We are looking for a DataBricks developer to assist in developing ETL processes and cleaning up notebooks. The project involves resolving inconsistencies in notebooks and report design. Solid experience with big data, DataBricks, review, and cleanup of notebook design and coding is required.
Experience: 2+ years preferred. This is a work-from-home opportunity, available for both full-time and part-time roles.
Responsibilities:
- Design and implement high-performance data ingestion pipelines from multiple sources using Apache Spark and/or Azure Databricks.
- Present proofs of concept of key technology components to stakeholders.
- Develop scalable, reusable frameworks for data ingestion.

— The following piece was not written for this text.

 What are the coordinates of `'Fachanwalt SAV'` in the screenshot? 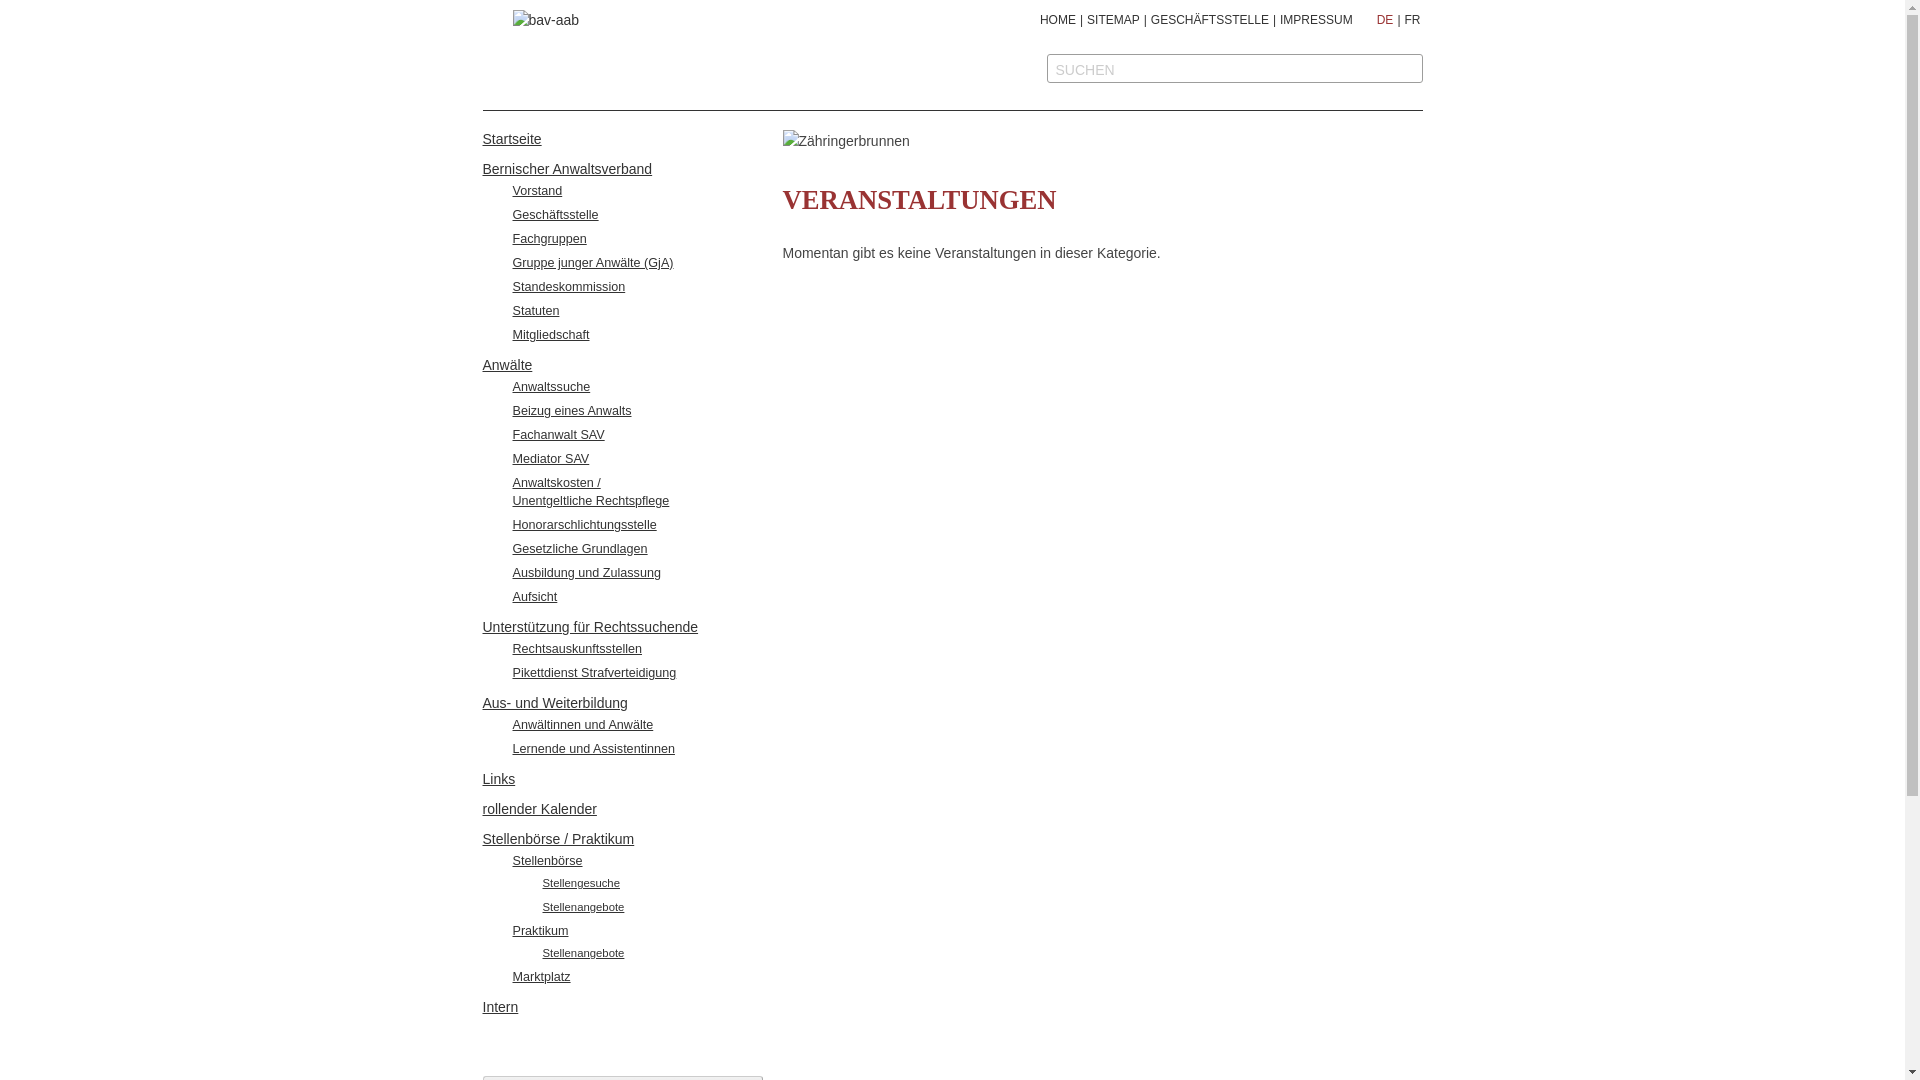 It's located at (557, 434).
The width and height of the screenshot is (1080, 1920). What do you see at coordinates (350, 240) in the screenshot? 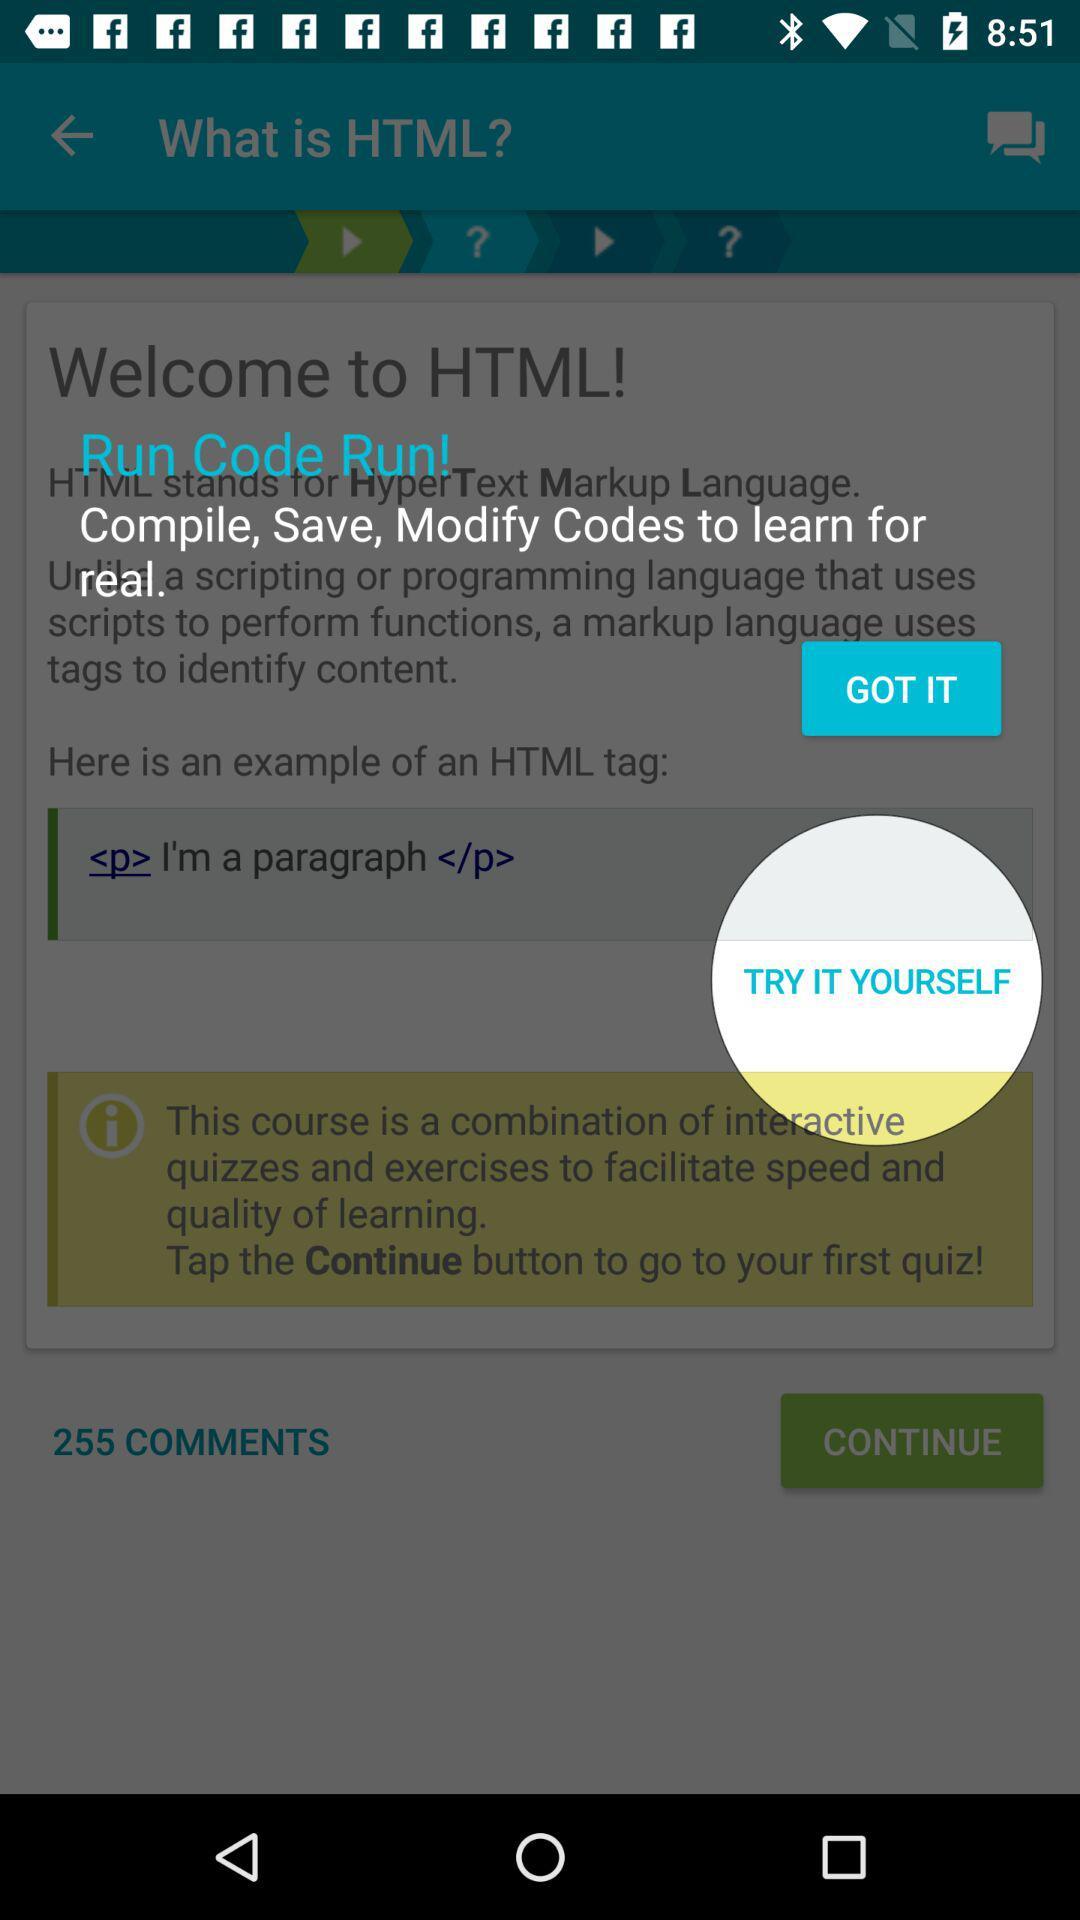
I see `test yourself option` at bounding box center [350, 240].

- Ensure data quality and consistency across end-to-end data pipelines from source to target repositories.
- Work with event-based/streaming technologies for data ingestion and processing.
- Collaborate with the project team to support additional components like APIs and search functionalities.
- Support Azure CI/CD pipelines and maintain source control with Azure Dev Ops.
- Evaluate tools against customer requirements.
- Participate in Agile delivery and DevOps practices for iterative proof of concept and production deployment.
Knowledge and Skills:
- Strong understanding of Data Management principles.
- Experience in building ETL and data warehouse transformation processes.
- Hands-on experience with Azure Data Factory and Apache Spark (preferably Databricks).
- Experience with geospatial frameworks on Apache Spark.
- Microsoft Azure Big Data Architecture certification.
- Experience designing solutions using Azure Data Analytics platform including Azure Storage, Azure SQL Data Warehouse, Azure Data Lake, Azure Cosmos DB, and Azure Stream Analytics.
Minimum Requirements:
- Experience with big data, DataBricks, and notebook review and cleanup.
- Proven experience in ETL/data warehouse processes.
- Microsoft Azure Big Data Architecture certification.
- Knowledge of Azure Storage, Azure SQL Data Warehouse, Azure Data Lake, Azure Cosmos DB, Azure Stream Analytics.